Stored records
--------------------

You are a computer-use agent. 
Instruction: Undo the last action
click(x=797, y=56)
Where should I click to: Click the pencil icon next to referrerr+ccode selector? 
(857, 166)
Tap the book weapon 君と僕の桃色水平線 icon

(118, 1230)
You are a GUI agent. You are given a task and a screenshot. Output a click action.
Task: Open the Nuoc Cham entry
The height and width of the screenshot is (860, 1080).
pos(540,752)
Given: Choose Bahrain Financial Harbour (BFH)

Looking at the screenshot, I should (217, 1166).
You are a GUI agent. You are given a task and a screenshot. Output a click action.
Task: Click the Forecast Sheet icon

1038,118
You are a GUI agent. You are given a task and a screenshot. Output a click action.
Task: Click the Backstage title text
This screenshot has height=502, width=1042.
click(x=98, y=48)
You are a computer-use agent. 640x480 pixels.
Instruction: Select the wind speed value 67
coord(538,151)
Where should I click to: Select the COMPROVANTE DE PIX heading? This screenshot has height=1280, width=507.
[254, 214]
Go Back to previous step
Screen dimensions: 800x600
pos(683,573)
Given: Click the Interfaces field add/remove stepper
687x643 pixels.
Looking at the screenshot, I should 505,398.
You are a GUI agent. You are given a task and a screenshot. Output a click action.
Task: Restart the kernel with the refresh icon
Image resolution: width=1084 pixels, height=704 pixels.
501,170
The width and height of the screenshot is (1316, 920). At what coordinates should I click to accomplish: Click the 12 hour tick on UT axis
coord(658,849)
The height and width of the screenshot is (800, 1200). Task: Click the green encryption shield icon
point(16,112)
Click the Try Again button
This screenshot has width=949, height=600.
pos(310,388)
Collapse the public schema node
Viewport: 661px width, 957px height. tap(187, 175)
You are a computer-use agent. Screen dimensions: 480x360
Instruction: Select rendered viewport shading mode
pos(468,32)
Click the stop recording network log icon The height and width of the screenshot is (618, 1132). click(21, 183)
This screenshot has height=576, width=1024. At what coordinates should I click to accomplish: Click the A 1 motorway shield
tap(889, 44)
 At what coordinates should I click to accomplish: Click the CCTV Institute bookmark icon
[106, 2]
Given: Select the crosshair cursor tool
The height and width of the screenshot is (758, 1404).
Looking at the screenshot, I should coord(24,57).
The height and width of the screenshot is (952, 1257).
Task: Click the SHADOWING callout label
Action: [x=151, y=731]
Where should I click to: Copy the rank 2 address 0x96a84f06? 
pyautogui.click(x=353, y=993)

--------------------

▶ Problem details: Repeat the data verbatim, line after line, leaving nothing out.

▶ Response box:
You are a computer-use agent. 
Instruction: Undo the last action
click(x=797, y=56)
Where should I click to: Click the pencil icon next to referrerr+ccode selector? 
(857, 166)
Tap the book weapon 君と僕の桃色水平線 icon

(118, 1230)
You are a GUI agent. You are given a task and a screenshot. Output a click action.
Task: Open the Nuoc Cham entry
The height and width of the screenshot is (860, 1080).
pos(540,752)
Given: Choose Bahrain Financial Harbour (BFH)

Looking at the screenshot, I should (217, 1166).
You are a GUI agent. You are given a task and a screenshot. Output a click action.
Task: Click the Forecast Sheet icon

1038,118
You are a GUI agent. You are given a task and a screenshot. Output a click action.
Task: Click the Backstage title text
This screenshot has height=502, width=1042.
click(x=98, y=48)
You are a computer-use agent. 640x480 pixels.
Instruction: Select the wind speed value 67
coord(538,151)
Where should I click to: Select the COMPROVANTE DE PIX heading? This screenshot has height=1280, width=507.
[254, 214]
Go Back to previous step
Screen dimensions: 800x600
pos(683,573)
Given: Click the Interfaces field add/remove stepper
687x643 pixels.
Looking at the screenshot, I should 505,398.
You are a GUI agent. You are given a task and a screenshot. Output a click action.
Task: Restart the kernel with the refresh icon
Image resolution: width=1084 pixels, height=704 pixels.
501,170
The width and height of the screenshot is (1316, 920). At what coordinates should I click to accomplish: Click the 12 hour tick on UT axis
coord(658,849)
The height and width of the screenshot is (800, 1200). Task: Click the green encryption shield icon
point(16,112)
Click the Try Again button
This screenshot has width=949, height=600.
pos(310,388)
Collapse the public schema node
Viewport: 661px width, 957px height. tap(187, 175)
You are a computer-use agent. Screen dimensions: 480x360
Instruction: Select rendered viewport shading mode
pos(468,32)
Click the stop recording network log icon The height and width of the screenshot is (618, 1132). click(21, 183)
This screenshot has height=576, width=1024. At what coordinates should I click to accomplish: Click the A 1 motorway shield
tap(889, 44)
 At what coordinates should I click to accomplish: Click the CCTV Institute bookmark icon
[106, 2]
Given: Select the crosshair cursor tool
The height and width of the screenshot is (758, 1404).
Looking at the screenshot, I should coord(24,57).
The height and width of the screenshot is (952, 1257).
Task: Click the SHADOWING callout label
Action: [x=151, y=731]
Where should I click to: Copy the rank 2 address 0x96a84f06? 
pyautogui.click(x=353, y=993)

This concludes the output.